Spanish Renewables Giant Looks to Expand Anywhere But at Home
Renewables giant Acciona SA is looking to grow its business all over the planet — just not at home.
“We are too concentrated in Spain,” Rafael Mateo, chief executive officer of the company’s Acciona Energy unit, said in an interview Monday on the sidelines of the Bloomberg New Energy Finance Future of Energy Summit.
From Texas to Australia and Egypt to Chile, the Alcobendas, Spain-based company is adding about 1,000 more megawatts of solar and wind power to the 9,500 of mostly wind power it already owns and operates in more than 20 countries.
At issue are saturation and the economy.
“In Chile, you just have to add and add and add,” Mateo said, noting that many developing countries need to build more and more power plants just to keep up with economic growth.
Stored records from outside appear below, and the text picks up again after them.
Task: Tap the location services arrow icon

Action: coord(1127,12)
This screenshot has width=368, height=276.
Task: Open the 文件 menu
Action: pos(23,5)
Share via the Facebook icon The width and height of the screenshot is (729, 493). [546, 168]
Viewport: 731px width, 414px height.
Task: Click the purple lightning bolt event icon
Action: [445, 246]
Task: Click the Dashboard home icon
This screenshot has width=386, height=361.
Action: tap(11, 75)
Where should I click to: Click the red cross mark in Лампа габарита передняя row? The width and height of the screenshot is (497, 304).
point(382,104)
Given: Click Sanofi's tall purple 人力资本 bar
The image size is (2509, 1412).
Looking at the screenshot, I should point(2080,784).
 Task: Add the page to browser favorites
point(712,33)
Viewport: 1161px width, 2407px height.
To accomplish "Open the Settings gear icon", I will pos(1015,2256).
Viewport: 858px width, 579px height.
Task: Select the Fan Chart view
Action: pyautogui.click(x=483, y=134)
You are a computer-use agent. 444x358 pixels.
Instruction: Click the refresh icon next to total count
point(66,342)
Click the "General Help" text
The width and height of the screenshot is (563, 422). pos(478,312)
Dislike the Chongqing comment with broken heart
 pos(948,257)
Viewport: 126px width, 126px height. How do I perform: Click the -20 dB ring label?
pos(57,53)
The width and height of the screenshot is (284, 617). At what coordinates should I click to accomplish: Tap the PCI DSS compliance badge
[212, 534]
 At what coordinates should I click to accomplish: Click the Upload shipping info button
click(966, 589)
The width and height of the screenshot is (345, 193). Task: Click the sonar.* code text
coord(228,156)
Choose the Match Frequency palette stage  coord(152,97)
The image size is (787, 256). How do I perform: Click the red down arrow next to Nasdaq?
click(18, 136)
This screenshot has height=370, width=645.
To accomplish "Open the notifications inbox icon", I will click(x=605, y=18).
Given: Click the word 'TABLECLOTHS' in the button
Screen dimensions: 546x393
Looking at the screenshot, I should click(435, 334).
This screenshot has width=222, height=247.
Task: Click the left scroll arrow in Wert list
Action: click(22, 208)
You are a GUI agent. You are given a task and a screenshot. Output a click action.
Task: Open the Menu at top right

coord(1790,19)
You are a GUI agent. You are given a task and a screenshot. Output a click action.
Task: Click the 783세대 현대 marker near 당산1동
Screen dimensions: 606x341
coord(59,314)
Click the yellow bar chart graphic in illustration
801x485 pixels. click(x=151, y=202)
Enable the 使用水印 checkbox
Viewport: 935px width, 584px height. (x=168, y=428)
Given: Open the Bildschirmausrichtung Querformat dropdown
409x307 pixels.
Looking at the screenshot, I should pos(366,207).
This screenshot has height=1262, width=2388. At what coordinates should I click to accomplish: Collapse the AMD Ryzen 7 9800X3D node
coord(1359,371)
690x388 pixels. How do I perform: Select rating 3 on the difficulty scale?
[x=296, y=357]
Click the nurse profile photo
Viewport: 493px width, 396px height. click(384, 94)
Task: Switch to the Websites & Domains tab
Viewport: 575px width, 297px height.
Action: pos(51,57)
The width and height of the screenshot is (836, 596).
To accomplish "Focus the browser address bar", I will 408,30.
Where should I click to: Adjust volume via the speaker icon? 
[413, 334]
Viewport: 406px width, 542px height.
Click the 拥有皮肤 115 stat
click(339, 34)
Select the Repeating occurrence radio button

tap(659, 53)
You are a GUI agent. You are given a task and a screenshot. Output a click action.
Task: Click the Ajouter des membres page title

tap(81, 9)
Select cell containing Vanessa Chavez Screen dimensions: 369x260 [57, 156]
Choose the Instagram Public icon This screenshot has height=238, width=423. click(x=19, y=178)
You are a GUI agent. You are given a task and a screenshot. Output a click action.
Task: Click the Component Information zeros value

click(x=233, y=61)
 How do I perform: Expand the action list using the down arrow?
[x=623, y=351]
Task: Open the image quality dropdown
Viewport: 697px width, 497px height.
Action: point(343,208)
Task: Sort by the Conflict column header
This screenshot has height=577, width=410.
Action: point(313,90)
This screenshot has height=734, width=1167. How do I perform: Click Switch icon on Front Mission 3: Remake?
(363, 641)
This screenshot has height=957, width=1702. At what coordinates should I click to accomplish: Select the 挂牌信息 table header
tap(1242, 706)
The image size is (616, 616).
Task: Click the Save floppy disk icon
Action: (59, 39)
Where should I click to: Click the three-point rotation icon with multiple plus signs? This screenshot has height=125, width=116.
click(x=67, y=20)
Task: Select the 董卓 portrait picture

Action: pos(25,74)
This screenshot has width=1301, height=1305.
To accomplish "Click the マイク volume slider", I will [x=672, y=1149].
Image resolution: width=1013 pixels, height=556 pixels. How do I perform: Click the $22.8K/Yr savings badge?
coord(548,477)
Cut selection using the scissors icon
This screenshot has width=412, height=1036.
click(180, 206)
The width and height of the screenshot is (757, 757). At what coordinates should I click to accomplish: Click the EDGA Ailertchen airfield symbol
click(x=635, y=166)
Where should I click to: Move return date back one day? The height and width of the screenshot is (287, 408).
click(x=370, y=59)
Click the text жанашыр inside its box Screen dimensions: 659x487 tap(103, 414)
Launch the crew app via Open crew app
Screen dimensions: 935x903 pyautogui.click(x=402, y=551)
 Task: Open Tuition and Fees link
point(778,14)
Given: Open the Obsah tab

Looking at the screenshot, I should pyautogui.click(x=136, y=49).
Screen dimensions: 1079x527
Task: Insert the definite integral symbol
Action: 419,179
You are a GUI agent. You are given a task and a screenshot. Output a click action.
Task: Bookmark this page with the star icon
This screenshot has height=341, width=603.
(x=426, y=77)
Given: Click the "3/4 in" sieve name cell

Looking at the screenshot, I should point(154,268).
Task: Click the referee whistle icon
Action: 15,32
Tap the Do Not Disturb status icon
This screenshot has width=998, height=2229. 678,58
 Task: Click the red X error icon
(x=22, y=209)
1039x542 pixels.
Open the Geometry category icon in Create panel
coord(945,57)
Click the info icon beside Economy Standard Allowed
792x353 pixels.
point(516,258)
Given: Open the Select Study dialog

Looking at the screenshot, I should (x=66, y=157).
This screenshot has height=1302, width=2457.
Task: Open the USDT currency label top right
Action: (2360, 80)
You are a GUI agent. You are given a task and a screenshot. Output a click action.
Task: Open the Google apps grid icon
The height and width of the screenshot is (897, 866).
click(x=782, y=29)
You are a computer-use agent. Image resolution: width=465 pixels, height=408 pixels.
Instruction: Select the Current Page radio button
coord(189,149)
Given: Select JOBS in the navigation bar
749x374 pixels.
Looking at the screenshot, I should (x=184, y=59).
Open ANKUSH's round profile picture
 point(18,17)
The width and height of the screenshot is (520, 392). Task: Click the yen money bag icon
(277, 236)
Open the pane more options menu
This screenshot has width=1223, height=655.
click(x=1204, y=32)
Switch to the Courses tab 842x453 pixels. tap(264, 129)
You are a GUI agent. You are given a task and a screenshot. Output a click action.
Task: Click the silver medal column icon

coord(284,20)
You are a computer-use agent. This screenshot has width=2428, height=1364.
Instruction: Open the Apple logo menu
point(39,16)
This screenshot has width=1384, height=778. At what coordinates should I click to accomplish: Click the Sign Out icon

Acciona plans to participate in power auctions this year in Mexico and wants to build projects in Argentina and maybe Peru. It’s not looking to build in Brazil, Mateo said, in part because the country is so big and has lots of powerful local utilities. While Mateo is open to growing through mergers and acquisitions, he has no plans to do so right now, he said.
Financing isn’t seen as a problem even if interest rates rise, Mateo said. In place like Mexico, Chile, Australia and the U.S., the bigger challenge is coming up with “fully bankable” projects that are permitted, have secure long-term customers and enough sunlight and wind to guarantee returns.
“If the project is good, there is no problem in financing,” he said.
European Overcapacity
Europe, by contrast, has an overcapacity of power plants, so fossil-fuel generators will have to close to make room for wind and solar, Mateo said. And before Europe can be a big driver of growth again, it needs to restructure power markets to allow for more long-term contracts between generators and customers, Mateo said.
Western Europe, of course, does allow for some business. In southern Spain, Acciona is busy dismantling some 90 wind towers and replacing them with 12 modern ones that can produce the same amount of power. But the big phase of growth there won’t happen until the rival fossil fuel generators shut, he said.
“I tell my colleagues, ‘If we were in the coal mining industry, wow, we should probably prepare our CVs,’” he said. “But not in renewables, because renewables is the present.”